In terms of numbers, Giuliani told the Washington Post that Cohen was repaid in increments of $35,000/month, "probably starting in January or February" of 2017. In total, Giuliani also said Trump paid Cohen $460,000 and $470,000, which he referred to as "a little profit and a little margin for paying taxes." Wow, that's quite a "profit" on $130K, even with "a little margin" for taxes. Rolling Stone dubbed the discrepancy "the $340,000 question."
But Uncle Rudy may have lowballed it. On Friday night, the Wall Street Journal reported that Cohen secured access to as much as $774,000 in order to make problems for his boss “go away,” as Giuliani put it. And if there’s more where that came from, federal investigators will find it.
Whatever Trump repaid Cohen is a problem for Trump because his public financial disclosure form last year didn't disclose any debts owed to Cohen, a violation of the Ethics in Government Act.
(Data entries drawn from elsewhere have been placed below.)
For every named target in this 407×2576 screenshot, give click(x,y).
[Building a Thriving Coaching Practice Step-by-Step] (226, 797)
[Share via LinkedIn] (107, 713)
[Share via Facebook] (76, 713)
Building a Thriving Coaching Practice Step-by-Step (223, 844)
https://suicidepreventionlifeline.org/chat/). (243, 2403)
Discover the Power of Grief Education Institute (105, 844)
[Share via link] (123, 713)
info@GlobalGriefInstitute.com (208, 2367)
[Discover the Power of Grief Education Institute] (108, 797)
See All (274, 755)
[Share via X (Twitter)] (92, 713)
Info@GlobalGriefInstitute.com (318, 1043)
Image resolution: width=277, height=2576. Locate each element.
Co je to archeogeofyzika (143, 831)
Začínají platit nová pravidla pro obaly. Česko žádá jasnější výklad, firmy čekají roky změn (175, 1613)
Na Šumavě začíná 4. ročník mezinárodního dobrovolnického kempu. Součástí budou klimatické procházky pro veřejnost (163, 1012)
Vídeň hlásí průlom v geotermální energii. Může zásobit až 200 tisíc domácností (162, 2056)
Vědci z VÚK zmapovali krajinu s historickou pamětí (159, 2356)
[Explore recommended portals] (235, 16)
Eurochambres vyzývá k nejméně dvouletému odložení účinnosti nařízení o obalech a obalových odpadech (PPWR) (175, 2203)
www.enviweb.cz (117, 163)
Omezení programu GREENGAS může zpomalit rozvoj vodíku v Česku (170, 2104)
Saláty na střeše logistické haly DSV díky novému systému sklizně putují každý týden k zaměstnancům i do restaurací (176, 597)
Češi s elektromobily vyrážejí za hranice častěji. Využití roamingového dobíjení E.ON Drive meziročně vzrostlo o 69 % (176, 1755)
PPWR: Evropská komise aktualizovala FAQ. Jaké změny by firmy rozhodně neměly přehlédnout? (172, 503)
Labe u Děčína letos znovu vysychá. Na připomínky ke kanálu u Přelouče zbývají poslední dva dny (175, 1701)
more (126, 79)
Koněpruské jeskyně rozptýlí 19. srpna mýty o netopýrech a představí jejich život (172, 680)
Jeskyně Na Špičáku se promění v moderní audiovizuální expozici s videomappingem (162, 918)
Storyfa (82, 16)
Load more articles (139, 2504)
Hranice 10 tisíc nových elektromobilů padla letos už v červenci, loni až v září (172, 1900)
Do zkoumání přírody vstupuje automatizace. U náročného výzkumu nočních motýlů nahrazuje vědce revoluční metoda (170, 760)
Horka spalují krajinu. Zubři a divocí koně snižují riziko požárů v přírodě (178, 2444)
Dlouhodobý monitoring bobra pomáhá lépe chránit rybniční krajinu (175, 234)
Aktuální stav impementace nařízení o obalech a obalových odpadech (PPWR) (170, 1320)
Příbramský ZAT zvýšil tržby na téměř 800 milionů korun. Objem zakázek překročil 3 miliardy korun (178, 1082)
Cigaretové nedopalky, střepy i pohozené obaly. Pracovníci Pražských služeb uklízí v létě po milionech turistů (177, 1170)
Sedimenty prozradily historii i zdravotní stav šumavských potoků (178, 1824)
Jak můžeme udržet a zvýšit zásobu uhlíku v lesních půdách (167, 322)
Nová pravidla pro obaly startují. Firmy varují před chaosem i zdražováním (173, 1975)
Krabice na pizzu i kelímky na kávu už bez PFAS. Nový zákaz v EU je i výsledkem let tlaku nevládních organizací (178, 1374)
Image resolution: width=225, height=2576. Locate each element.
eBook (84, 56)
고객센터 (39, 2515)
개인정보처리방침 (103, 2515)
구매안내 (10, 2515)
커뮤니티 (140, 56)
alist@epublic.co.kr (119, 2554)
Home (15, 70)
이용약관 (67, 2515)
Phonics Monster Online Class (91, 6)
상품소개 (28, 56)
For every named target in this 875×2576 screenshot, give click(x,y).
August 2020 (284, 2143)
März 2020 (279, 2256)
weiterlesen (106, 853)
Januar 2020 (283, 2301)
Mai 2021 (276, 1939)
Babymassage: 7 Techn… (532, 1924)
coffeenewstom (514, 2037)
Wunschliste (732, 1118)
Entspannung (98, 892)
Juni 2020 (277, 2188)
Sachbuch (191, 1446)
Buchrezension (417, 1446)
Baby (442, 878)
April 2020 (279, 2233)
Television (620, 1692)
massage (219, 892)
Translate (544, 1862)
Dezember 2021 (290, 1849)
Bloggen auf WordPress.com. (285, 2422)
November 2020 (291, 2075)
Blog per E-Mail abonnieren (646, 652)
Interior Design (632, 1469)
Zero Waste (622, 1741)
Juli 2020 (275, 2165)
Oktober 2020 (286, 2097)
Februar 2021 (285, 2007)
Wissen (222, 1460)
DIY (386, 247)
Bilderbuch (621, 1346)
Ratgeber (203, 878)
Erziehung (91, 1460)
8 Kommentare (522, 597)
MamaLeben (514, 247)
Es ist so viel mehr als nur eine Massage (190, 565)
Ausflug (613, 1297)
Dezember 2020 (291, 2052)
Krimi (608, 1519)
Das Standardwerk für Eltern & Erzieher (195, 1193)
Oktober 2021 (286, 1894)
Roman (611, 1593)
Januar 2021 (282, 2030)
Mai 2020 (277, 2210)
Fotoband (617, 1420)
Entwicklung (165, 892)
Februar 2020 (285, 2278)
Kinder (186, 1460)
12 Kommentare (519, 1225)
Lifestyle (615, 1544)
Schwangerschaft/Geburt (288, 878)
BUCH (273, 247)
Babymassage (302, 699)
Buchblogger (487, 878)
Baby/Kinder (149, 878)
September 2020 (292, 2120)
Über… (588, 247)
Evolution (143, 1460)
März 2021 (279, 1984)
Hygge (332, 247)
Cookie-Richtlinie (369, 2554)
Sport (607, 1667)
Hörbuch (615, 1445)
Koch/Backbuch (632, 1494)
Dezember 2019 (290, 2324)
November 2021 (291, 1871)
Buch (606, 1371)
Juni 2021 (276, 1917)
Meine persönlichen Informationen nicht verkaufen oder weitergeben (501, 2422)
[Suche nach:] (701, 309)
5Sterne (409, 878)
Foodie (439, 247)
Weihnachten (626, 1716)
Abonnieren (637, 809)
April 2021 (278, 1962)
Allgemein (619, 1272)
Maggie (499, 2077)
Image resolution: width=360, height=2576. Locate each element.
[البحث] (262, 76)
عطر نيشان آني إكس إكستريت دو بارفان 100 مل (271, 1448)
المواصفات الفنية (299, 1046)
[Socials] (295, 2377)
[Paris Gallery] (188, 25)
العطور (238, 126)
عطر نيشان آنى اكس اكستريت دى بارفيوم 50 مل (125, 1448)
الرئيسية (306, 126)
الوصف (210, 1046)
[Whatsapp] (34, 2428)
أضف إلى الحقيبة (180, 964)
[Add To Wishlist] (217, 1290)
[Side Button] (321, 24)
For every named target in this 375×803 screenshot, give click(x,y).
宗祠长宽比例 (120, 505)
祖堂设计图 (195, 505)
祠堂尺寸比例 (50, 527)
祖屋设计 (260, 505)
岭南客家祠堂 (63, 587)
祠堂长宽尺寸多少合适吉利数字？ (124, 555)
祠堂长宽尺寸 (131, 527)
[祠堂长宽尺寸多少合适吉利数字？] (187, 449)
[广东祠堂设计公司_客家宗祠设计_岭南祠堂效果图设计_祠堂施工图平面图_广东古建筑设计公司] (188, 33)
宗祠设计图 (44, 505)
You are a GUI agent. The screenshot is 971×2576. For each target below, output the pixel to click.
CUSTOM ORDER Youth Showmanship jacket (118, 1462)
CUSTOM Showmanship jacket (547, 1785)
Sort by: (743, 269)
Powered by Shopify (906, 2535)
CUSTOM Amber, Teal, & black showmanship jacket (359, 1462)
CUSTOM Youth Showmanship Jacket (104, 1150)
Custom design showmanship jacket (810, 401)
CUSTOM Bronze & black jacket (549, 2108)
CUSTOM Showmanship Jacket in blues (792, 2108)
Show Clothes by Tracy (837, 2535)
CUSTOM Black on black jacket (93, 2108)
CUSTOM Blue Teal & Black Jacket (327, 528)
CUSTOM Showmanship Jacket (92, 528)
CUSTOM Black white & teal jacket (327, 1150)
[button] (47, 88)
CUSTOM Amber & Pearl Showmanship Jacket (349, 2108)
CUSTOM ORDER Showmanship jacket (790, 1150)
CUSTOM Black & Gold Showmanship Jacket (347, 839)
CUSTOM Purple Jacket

As Avenatti has repeatedly pointed out, if this was all above board, why set up a structured scheme that included incremental payments and an LLC in Delaware, among other things?
But bottom line, the spin doesn't matter to the legal case, even it might be muddying the waters in the public realm. Facts are facts, and investigators will find them. Giuliani gave them a trail of bread crumbs to follow and then put himself at their disposal to help them finish the job. Whatever attorney-client privilege he could claim with Trump may have gone straight out the window when he started blabbing to cable TV about their conversations.
And let's not sign off without a shout out to Fox News, which racked up yet another explosive interview for a second week in a row. The friendlier the interviewer the better, apparently—Trump and his coterie just love to sing when they think they're preaching to the choir.